With pictures omitted, copy exactly the lines from the one containing "Given: Click into the Наименование text field" through the end of the records below.
Available records below:
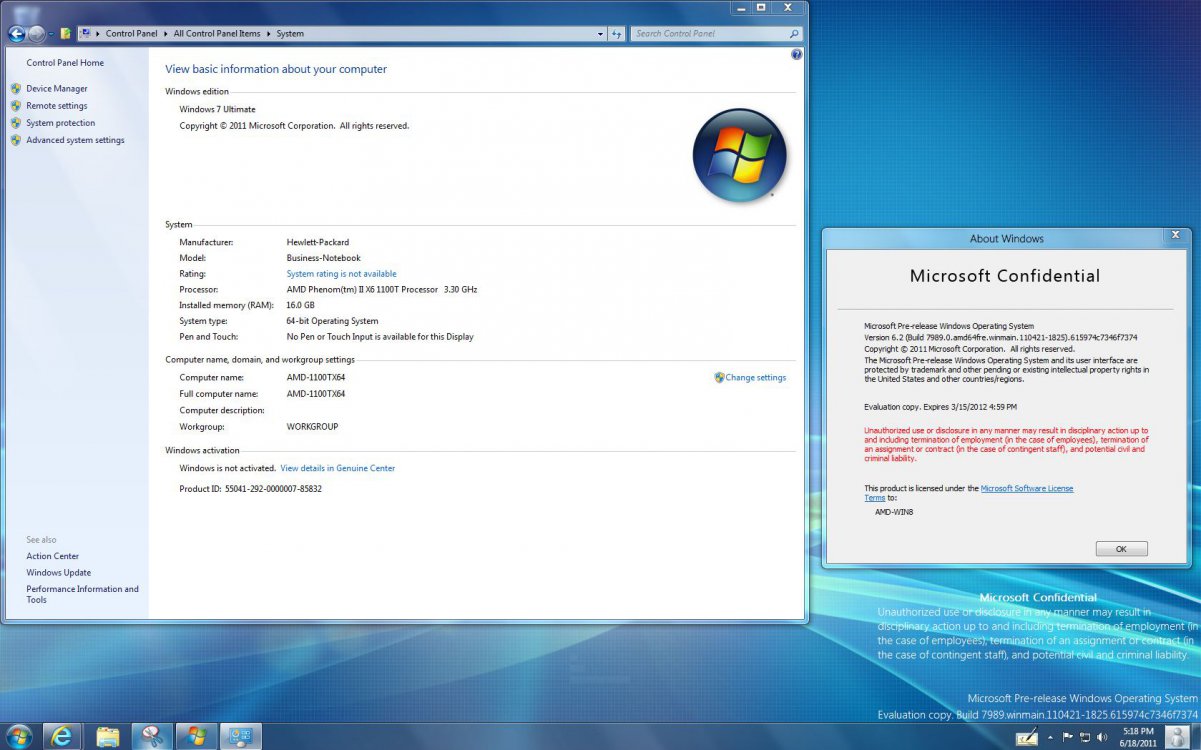Open the Action Center flag tray icon
Image resolution: width=1201 pixels, height=750 pixels.
(1067, 738)
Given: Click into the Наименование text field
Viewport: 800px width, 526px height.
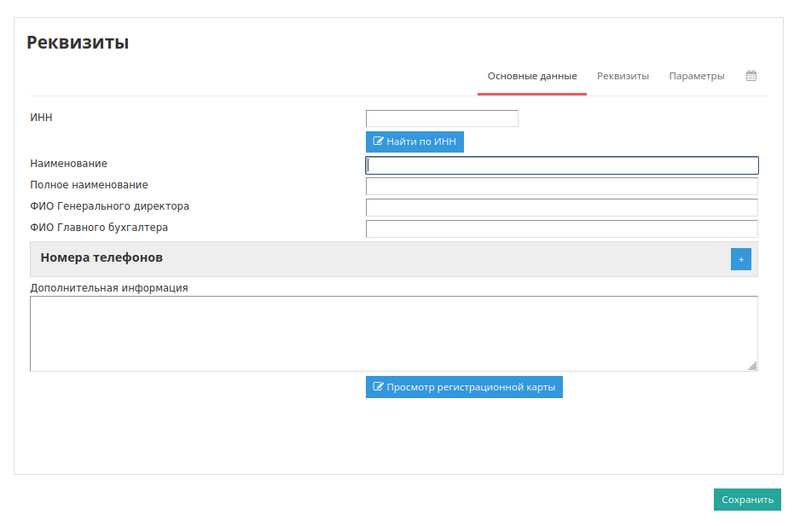Looking at the screenshot, I should tap(562, 166).
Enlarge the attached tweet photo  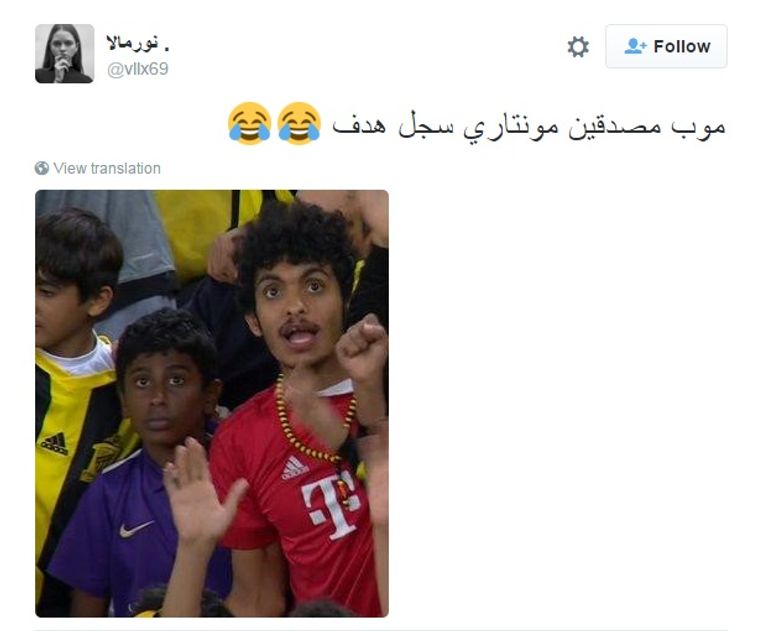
End of Available records.
The answer –
Given: Click into the Наименование text field
Viewport: 800px width, 526px height.
Looking at the screenshot, I should tap(562, 166).
Enlarge the attached tweet photo  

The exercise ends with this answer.